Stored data
□ □ □ □ □ □ □
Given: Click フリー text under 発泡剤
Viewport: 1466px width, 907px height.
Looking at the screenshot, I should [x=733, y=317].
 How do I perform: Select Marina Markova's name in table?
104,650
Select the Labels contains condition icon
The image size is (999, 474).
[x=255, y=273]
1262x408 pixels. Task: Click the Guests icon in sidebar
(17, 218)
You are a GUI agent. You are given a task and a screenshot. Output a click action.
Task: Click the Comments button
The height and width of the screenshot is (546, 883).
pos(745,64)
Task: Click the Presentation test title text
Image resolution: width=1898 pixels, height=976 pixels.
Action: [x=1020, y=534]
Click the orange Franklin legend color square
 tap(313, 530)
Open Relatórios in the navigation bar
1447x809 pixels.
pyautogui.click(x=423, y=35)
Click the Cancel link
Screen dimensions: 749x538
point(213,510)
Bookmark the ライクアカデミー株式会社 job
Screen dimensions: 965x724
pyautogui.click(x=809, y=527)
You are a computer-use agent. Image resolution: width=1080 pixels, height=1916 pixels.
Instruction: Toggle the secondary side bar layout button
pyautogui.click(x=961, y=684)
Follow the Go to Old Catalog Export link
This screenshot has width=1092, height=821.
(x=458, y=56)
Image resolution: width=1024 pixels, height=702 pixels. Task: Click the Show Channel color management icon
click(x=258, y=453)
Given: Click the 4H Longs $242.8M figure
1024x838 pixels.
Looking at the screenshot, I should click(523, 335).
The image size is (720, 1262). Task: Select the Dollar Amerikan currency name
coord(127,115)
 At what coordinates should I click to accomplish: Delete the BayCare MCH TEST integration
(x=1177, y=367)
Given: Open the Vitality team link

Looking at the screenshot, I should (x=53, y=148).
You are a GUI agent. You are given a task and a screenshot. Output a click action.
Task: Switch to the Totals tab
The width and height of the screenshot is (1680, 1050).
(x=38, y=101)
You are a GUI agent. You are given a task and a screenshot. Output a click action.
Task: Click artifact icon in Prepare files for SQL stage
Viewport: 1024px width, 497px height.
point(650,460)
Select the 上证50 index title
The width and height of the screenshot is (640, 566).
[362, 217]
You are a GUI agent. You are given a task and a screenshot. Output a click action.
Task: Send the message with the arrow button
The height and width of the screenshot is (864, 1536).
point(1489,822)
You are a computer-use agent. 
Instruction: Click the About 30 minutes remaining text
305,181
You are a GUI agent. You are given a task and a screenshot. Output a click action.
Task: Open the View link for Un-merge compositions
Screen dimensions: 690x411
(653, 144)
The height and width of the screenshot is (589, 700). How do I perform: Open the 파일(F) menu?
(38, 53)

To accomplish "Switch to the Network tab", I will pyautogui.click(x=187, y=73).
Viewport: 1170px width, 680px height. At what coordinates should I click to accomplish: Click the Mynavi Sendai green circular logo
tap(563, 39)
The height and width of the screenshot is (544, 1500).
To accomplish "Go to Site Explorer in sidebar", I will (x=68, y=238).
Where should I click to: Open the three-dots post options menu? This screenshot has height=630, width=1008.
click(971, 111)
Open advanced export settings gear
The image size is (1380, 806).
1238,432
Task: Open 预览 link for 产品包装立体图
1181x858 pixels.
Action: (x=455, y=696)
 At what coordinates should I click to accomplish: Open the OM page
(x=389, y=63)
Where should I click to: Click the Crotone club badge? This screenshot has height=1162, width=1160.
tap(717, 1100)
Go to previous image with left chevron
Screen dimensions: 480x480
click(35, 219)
□ □ □ □ □ □ □
# Task description
What you should output is every line of the records above, from the first through the line containing "Task: Click artifact", unchanged.

# Solution
Given: Click フリー text under 発泡剤
Viewport: 1466px width, 907px height.
Looking at the screenshot, I should [x=733, y=317].
 How do I perform: Select Marina Markova's name in table?
104,650
Select the Labels contains condition icon
The image size is (999, 474).
[x=255, y=273]
1262x408 pixels. Task: Click the Guests icon in sidebar
(17, 218)
You are a GUI agent. You are given a task and a screenshot. Output a click action.
Task: Click the Comments button
The height and width of the screenshot is (546, 883).
pos(745,64)
Task: Click the Presentation test title text
Image resolution: width=1898 pixels, height=976 pixels.
Action: [x=1020, y=534]
Click the orange Franklin legend color square
 tap(313, 530)
Open Relatórios in the navigation bar
1447x809 pixels.
pyautogui.click(x=423, y=35)
Click the Cancel link
Screen dimensions: 749x538
point(213,510)
Bookmark the ライクアカデミー株式会社 job
Screen dimensions: 965x724
pyautogui.click(x=809, y=527)
You are a computer-use agent. Image resolution: width=1080 pixels, height=1916 pixels.
Instruction: Toggle the secondary side bar layout button
pyautogui.click(x=961, y=684)
Follow the Go to Old Catalog Export link
This screenshot has width=1092, height=821.
(x=458, y=56)
Image resolution: width=1024 pixels, height=702 pixels. Task: Click the Show Channel color management icon
click(x=258, y=453)
Given: Click the 4H Longs $242.8M figure
1024x838 pixels.
Looking at the screenshot, I should click(523, 335).
The image size is (720, 1262). Task: Select the Dollar Amerikan currency name
coord(127,115)
 At what coordinates should I click to accomplish: Delete the BayCare MCH TEST integration
(x=1177, y=367)
Given: Open the Vitality team link

Looking at the screenshot, I should (x=53, y=148).
You are a GUI agent. You are given a task and a screenshot. Output a click action.
Task: Switch to the Totals tab
The width and height of the screenshot is (1680, 1050).
(x=38, y=101)
You are a GUI agent. You are given a task and a screenshot. Output a click action.
Task: Click artifact icon in Prepare files for SQL stage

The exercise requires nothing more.